Please tally the lines of the records that contain "Data" and send back only the total.
Material supplied below:
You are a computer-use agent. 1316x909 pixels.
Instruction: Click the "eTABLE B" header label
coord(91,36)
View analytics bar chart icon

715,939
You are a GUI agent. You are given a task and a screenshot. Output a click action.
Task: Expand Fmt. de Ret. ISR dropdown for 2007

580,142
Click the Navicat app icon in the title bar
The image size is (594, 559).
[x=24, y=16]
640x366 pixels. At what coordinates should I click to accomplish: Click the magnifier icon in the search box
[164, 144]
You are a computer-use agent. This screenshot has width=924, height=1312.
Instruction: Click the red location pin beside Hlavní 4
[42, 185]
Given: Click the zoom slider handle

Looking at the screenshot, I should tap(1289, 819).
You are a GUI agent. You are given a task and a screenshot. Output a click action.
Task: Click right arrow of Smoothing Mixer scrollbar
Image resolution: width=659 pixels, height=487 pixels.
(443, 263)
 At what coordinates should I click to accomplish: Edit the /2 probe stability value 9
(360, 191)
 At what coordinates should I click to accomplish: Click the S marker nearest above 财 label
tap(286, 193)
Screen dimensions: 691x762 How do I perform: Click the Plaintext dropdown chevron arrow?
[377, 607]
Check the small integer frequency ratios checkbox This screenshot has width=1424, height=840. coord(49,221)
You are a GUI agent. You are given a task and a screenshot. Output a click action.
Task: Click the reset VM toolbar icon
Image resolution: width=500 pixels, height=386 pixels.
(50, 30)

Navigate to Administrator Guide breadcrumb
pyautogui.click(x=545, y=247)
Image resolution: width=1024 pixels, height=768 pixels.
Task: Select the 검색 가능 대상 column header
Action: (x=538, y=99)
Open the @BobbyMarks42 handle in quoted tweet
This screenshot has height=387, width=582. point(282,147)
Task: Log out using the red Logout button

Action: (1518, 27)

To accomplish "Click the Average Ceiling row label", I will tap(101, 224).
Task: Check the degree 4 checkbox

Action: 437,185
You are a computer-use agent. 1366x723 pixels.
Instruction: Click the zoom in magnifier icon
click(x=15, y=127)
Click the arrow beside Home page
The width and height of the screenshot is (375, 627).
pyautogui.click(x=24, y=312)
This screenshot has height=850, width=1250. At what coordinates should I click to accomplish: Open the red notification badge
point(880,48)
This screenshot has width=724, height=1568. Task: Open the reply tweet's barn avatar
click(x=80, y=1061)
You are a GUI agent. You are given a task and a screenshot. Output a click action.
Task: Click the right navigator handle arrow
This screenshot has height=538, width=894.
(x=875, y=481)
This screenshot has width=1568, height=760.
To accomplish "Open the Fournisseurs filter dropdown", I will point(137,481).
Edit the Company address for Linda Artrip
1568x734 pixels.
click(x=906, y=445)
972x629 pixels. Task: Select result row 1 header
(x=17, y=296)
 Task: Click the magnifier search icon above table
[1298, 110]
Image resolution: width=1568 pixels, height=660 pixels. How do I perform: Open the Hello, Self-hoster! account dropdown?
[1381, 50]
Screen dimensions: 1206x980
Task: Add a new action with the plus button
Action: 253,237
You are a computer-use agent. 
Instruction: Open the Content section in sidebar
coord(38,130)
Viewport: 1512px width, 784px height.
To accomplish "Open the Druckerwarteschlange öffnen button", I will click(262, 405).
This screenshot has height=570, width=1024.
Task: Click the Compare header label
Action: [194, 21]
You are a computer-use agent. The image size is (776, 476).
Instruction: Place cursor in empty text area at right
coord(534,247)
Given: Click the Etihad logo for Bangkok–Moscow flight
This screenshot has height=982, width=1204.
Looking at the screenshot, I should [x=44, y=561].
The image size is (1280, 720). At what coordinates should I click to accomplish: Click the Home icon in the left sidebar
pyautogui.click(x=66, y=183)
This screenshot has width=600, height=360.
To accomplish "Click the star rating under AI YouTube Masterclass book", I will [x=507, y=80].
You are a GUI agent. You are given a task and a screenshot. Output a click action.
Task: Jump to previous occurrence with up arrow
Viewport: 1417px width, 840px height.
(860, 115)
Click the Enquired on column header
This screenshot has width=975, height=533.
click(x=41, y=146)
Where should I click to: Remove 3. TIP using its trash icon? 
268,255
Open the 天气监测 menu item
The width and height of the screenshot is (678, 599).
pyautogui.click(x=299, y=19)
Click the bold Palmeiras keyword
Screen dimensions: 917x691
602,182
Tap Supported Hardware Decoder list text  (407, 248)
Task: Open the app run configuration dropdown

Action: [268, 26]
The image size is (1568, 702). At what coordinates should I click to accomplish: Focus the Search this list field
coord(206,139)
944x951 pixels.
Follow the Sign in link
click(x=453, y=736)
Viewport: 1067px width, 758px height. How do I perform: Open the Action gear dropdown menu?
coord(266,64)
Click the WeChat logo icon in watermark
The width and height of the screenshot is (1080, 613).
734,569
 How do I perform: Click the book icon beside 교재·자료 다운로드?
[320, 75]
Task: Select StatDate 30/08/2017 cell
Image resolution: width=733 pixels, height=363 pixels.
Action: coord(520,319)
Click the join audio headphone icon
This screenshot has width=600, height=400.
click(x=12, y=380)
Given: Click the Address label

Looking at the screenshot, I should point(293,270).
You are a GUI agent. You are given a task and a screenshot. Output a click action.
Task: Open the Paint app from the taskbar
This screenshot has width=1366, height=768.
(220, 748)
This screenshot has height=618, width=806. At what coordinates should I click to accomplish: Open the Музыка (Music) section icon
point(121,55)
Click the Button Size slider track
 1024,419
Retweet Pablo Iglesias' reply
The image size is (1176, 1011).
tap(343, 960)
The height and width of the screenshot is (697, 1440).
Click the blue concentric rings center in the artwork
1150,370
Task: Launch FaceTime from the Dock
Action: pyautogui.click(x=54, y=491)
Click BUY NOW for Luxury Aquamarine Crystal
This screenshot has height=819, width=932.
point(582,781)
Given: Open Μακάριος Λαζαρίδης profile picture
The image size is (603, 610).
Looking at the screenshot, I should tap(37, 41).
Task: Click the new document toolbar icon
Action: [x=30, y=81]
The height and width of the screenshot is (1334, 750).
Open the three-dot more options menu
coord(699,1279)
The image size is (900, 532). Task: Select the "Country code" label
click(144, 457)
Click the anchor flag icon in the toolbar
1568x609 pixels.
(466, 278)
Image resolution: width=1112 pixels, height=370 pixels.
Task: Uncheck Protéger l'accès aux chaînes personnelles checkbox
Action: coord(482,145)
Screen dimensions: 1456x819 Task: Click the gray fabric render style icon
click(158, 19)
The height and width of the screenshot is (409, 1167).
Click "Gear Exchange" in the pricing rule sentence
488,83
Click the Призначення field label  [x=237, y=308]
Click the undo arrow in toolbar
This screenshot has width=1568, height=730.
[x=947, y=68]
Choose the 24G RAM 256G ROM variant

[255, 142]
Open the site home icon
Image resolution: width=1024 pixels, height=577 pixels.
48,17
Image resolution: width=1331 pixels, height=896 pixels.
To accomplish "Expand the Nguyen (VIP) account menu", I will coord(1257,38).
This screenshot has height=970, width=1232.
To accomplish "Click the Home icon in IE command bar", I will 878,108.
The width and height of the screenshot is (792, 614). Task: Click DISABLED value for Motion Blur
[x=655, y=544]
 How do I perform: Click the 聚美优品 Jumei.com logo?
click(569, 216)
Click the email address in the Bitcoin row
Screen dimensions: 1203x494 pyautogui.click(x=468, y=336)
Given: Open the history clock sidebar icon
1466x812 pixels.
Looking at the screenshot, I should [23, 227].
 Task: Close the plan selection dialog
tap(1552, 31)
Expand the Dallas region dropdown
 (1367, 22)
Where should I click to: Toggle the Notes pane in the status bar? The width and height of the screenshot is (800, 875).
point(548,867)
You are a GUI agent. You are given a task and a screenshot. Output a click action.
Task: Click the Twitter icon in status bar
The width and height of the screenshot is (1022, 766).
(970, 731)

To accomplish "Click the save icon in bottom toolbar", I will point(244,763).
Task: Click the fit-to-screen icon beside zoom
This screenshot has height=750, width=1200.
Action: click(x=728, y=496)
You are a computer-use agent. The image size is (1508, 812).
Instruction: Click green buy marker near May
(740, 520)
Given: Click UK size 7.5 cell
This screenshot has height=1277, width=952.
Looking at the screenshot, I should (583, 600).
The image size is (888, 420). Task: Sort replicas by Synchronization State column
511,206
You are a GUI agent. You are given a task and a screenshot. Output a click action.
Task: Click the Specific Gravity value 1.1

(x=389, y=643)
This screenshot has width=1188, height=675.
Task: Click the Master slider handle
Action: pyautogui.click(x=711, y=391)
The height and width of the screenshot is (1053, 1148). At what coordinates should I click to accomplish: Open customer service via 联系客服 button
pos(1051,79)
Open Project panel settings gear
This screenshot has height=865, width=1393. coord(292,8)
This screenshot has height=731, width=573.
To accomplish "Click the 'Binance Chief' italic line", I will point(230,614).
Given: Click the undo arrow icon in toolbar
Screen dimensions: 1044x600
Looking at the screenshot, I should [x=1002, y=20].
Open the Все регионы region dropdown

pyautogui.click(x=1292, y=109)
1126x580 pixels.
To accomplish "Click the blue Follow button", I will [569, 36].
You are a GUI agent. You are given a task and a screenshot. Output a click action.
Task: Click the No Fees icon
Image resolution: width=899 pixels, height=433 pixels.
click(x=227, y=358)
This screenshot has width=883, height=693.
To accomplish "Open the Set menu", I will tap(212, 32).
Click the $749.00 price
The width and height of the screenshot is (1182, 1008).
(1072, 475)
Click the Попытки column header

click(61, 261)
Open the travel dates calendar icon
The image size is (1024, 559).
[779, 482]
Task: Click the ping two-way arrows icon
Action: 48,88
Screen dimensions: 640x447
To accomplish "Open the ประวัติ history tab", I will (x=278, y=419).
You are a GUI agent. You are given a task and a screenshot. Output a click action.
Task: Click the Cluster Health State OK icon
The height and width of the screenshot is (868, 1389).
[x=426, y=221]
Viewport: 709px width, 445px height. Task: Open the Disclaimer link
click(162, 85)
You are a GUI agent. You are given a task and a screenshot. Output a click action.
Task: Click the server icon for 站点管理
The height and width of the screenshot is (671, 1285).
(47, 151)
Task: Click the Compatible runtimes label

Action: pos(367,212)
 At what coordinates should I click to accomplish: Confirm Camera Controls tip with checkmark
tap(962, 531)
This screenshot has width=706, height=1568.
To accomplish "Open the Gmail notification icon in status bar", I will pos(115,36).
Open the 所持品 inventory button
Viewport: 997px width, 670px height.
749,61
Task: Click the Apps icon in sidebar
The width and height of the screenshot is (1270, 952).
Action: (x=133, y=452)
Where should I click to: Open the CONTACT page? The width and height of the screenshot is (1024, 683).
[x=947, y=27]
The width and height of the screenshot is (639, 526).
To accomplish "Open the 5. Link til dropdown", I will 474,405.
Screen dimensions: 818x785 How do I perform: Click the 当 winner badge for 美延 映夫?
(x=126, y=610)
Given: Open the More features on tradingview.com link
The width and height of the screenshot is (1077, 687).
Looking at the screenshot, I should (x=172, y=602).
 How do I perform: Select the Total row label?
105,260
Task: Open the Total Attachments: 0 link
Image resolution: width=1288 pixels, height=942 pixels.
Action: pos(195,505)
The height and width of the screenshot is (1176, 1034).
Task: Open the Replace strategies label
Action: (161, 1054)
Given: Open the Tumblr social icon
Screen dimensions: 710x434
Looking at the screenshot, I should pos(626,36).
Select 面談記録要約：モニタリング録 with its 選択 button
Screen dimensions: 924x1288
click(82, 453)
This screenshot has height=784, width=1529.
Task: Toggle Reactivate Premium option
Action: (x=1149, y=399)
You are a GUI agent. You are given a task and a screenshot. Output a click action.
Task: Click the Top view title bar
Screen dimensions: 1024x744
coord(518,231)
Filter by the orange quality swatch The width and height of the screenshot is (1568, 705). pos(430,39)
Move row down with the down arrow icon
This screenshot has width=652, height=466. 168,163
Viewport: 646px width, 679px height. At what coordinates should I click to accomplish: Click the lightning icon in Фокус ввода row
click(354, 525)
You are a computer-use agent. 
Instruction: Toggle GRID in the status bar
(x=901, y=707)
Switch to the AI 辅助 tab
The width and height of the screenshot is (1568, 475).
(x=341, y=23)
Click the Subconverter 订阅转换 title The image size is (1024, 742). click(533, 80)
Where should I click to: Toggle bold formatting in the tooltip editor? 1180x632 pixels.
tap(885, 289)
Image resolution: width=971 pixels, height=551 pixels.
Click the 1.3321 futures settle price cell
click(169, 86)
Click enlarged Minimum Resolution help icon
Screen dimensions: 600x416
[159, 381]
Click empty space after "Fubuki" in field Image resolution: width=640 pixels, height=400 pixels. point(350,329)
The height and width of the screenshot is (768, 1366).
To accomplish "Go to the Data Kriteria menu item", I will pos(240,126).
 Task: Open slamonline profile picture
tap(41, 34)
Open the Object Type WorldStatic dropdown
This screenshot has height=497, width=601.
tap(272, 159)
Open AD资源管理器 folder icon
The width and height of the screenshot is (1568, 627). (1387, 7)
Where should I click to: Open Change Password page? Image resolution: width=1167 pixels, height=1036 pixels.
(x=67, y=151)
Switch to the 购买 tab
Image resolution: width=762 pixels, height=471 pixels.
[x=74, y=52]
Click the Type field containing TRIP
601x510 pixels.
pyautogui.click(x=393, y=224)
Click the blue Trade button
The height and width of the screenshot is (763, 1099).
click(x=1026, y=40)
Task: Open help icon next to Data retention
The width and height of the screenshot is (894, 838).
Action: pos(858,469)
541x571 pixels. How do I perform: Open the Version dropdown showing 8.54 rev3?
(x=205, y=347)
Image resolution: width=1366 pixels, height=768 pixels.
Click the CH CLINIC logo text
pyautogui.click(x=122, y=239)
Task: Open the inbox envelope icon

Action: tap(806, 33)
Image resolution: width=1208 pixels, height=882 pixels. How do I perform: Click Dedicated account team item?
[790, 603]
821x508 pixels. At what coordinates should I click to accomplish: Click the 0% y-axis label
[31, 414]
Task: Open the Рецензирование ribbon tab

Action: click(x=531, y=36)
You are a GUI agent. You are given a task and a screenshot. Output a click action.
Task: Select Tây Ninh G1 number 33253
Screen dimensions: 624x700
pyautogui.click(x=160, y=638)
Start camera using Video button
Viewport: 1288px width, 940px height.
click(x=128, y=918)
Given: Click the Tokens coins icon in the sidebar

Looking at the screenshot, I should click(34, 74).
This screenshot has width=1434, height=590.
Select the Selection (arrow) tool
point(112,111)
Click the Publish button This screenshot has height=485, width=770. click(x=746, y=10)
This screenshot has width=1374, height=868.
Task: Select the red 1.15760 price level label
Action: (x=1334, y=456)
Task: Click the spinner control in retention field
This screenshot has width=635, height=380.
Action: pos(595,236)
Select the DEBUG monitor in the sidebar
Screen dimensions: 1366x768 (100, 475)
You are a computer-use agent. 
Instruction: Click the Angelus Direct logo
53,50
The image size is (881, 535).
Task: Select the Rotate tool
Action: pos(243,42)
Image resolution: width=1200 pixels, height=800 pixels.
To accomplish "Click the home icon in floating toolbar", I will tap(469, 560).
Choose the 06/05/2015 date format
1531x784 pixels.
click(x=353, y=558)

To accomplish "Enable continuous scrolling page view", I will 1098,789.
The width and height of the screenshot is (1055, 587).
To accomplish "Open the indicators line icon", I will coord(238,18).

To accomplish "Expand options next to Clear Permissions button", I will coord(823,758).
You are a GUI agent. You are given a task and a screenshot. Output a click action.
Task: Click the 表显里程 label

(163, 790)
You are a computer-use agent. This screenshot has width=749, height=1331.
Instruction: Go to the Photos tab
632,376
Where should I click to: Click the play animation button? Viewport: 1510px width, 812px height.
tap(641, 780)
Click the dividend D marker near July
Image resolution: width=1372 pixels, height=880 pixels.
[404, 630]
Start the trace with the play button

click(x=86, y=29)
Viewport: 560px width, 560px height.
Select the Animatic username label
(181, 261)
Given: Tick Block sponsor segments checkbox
End of Material supplied.
- Answer to the exercise -
2